Travellers from Whangarei Heads were among the worst affected, with resident Colleen Glenda reporting queues along Whangarei Heads Rd of up to 30 minutes just to reach Onerahi, then another 30 minutes into the CBD - about 6 kilometres of crawling traffic.
Across town major works had started on Western Hills Drive near Kensington and were also under way at the intersection of Kensington Ave and Kamo Rd, with diversions to be in place from this week.
Delays from Onerahi and Whangarei Heads were due to the installation of a slip-lane at the linking Dave Culham and Riverside drives, expected to alleviate congestion in the long run.
Sarra Vette lived on Old Onerahi Rd and said it took 20 to 30 minutes to crawl along Riverside Drive into town.

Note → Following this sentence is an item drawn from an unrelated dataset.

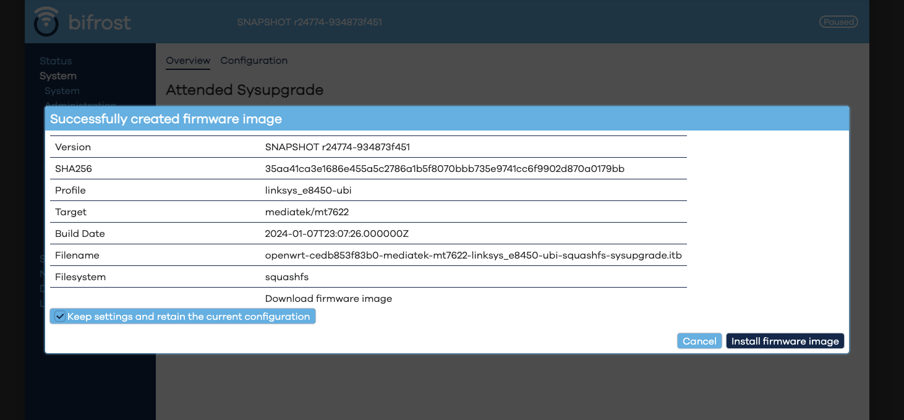Click the bifrost Wi-Fi logo icon

click(x=46, y=22)
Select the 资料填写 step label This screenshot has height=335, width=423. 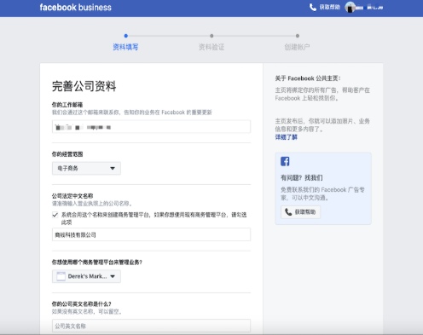(x=125, y=47)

Many cars were using her road as a detour to avoid traffic on Onerahi hill.
"I can't imagine how frustrating it must be coming from further back," she said.
"It's ridiculous how many cars are now coming down our road trying to skip the traffic on the hill! Can those doing it please be extra careful? Not everyone drives at a slow enough speed and there are lots of kids walking that road," she said.

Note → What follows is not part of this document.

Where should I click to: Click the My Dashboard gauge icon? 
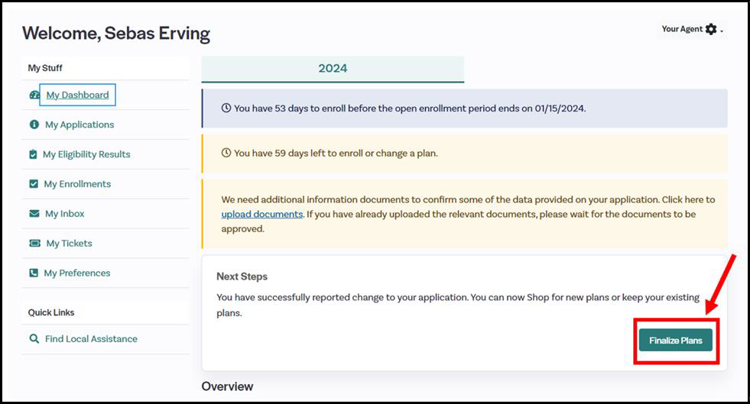34,95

Onerahi's Ben Haselden said people complaining about delays should "get over it".
"I got an extra 25 minutes sitting in traffic from Onerahi to practise my opera skills. It's already a great day," he said.

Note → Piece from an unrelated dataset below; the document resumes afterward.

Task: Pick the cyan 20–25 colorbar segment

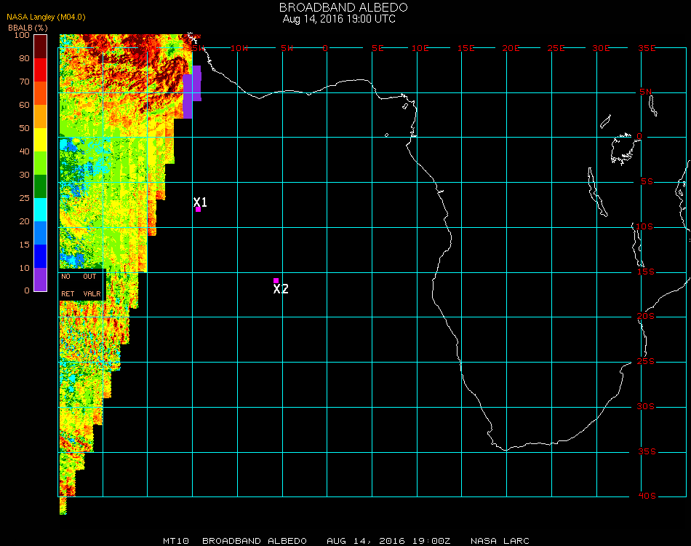Action: (41, 209)
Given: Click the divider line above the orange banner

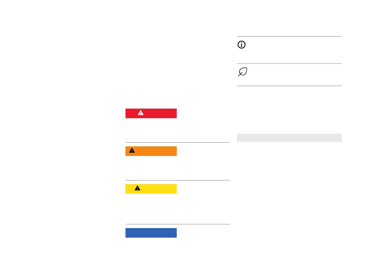Looking at the screenshot, I should point(178,143).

The $350,000 slip-lane would allow Port Rd-bound traffic to turn left over Te Matau O Pohe bridge, parallel to the pre-existing "straight through" lane.
Work had begun simultaneously on a walking and cycleway along Riverside Drive.
Cars slowing down to look at the work site compounded delays, said Whangarei District Council senior roading engineer Nick Marshall.
"[Another] major issue is that drivers on Riverside Drive are slowing and stopping to allow side traffic in. Because the inbound lane - morning traffic - is near saturation for the 30-minute peak, traffic flow can become unstable," he said.
"It causes what is known as a 'memory' in the traffic when a brief delay in one place can cause a long delay several kilometres back in the traffic even several minutes later."
The slip-lane would be finished by mid-March. The traffic management configuration would be in place for about two more weeks, then lane closures would be re-arranged for final pavement works.
Traffic appeared to be flowing well on Western Hills Drive, where the New Zealand Transport Agency was installing a roundabout at the intersection of Kensington Ave, with a dedicated northbound lane so vehicles could travel through without stopping. This was part of a suite of six projects by NZTA along Whangarei's SH1, worth $37 million.
WDC was responsible for works at the other end of Kensington Ave, which would complete the four-laning of Nixon St and improve the intersection at Kamo/Kensington and Nixon.